**QUOTED PASSAGE**
-- Begin --
I mean, y'all, I know they don't put women on the front lines (or do they? did they change that rule?) but you do understand that I could go enlist just as easily as my brother, right? And that would leave the MOC here crying in his cheese, because he knows that I would be stacking payloads in Iowa while he continued to work at his job and generate the American dollar.

What bothers me is theme of Man Defending His Country. This will just not be that kind of war, will it? And what I'm saying is, that if it is? I'm going. I've had the hots for Rita Hayworth since I was eight years old.

-- Anonymous, September 25, 2001


My brother, who is an overjoyed father to an almost 1 year old baby is engaged to be married to a fiance he loves very much. But he has also said that he'd go fight for our country without a second thought.

Missy, if we needed your brother to fight, I'd certainly want him to have that attitude; but that's clearly not the case now. It may be next month or next year, but it's not now. And the fact that this guy is so rarin' to go just makes me wonder, that's all.

-- Anonymous, September 25, 2001


And y'all, I'm all for the use of the "anon" handle in the tawdry threads, but I don't think it's necessary for the discussion threads. It's one thing to want to hide your identity when sharing your fetish for midget bondage - it's a whole other issue when sharing your opinion on more mainstream matters. That is all.

-- Anonymous, September 25, 2001

When I was in the militray I worked at a base that a lot of other branches worked at, so I had the opportunity to talk to guys in the navy, army, marines, etc.. I talked to a lot of special forces guys, as well as Vietnam and Desert Storm vets. They all had the same loathing for gung ho heros who want to "fight for their country".
-- End --
**AVAILABLE DATA**
-- Begin --
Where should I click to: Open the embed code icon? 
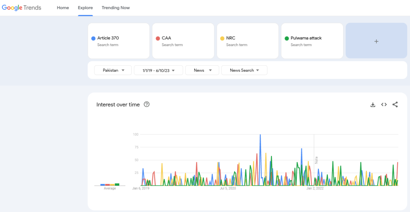tap(384, 105)
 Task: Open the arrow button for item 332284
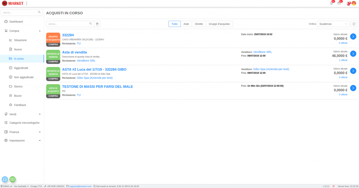[x=353, y=36]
-- End --
**TASKS TO COMPLETE**
1. Answer these about the forum thread:
(a) In the first post, in which state does the writer picture stacking payloads?
(b) How old is the baby of the brother who is engaged?
(c) Veterans of which two wars did the last writer talk to?
2. Please print the part of the forum thread that opens with the words containing "What bothers me" and closes with "a second thought.".
The data has no role in this.

**RESULTS OF THE EXERCISE**
1.
(a) Iowa
(b) Almost 1 year old
(c) Vietnam and Desert Storm

2.
What bothers me is theme of Man Defending His Country. This will just not be that kind of war, will it? And what I'm saying is, that if it is? I'm going. I've had the hots for Rita Hayworth since I was eight years old.

-- Anonymous, September 25, 2001


My brother, who is an overjoyed father to an almost 1 year old baby is engaged to be married to a fiance he loves very much. But he has also said that he'd go fight for our country without a second thought.